Die Fortentwicklung des Modell Deutschland, dem Kind der europäischen Integration, fordert von Politik und Unternehmen, sich eben dieser europäischen Dimension der Entstehung und auch der Lösung bewusst zu werden. An erster Stelle und brandaktuell zu nennen ist die zwingend europäisch zu stemmende Energiewende. Doch auch Finanzmarkt und Infrastruktur von Breitbandnetzen bis Verkehrswege sind national wirtschaftliche Abenteuer. Paradoxerweise ist das Projekt des ökonomischen Flügels des euroskeptischen Rechtspopulismus, an der Spitze der AfD, eine wirtschaftsfeindliche Strömung. Analog gilt dies für die Frage eines Mehr oder Weniger von Ordnungspolitik zur Erhaltung und Sicherung der Wertschöpfung auf dem Gütermarkt. Das Modell Deutschland wird seine herausragende Funktion für die Stabilität und den Fortschritt nur behalten, wenn es gelingt, die Dienstleistungen des Kapitalmarktes wieder zu einer Funktion der Wertschöpfung auf dem Gütermarkt zu machen. Nicht „Übertreibungen“ im Investment-Banking, beschleunigt durch Anreizsysteme der Banken, haben die Krise verursacht. Die Entwicklung des institutionalisierten Vermögens- und Kreditmarktes vom Finanzdienstleister zu einem Kapitalmarkt mit Renditeformeln, die jenseits der stofflichen Grundlagen die Kapitalverzinsung optimieren, haben die Märkte ins Ungleichgewicht gebracht.

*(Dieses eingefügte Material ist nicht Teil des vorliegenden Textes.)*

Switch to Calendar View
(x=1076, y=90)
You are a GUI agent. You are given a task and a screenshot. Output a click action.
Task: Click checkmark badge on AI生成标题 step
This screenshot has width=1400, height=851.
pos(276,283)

Die auf der 2. Tendenzwendekonferenz gefeierten Erfolge der Agenda 2010, die wesentlich der Unterordnung des Sozialen unter die ökonomisch begründeten Reformmaßnahmen zur Verbesserung der Wettbewerbsfähigkeit geschuldet sind, hat unser Fortschrittsmodell bei den Menschen diskreditiert. Eine Säule des Modell Deutschland, die Sozialpartnerschaft, wurde „on hold“ gesetzt, wenn nicht gar untergraben. Die Krise dieses Fortschrittsmodells ist das gesellschaftliche Pendant zur ökonomischen Krise eines Modell Deutschland, das in der Folge der Finanzmarkt- und der Krise der Staatshaushalte keinen breiten wirtschaftlichen Wohlstand mehr schafft. Auch das gehört zur Analyse seiner Zukunftsfähigkeit und seiner Rolle in und für Europa.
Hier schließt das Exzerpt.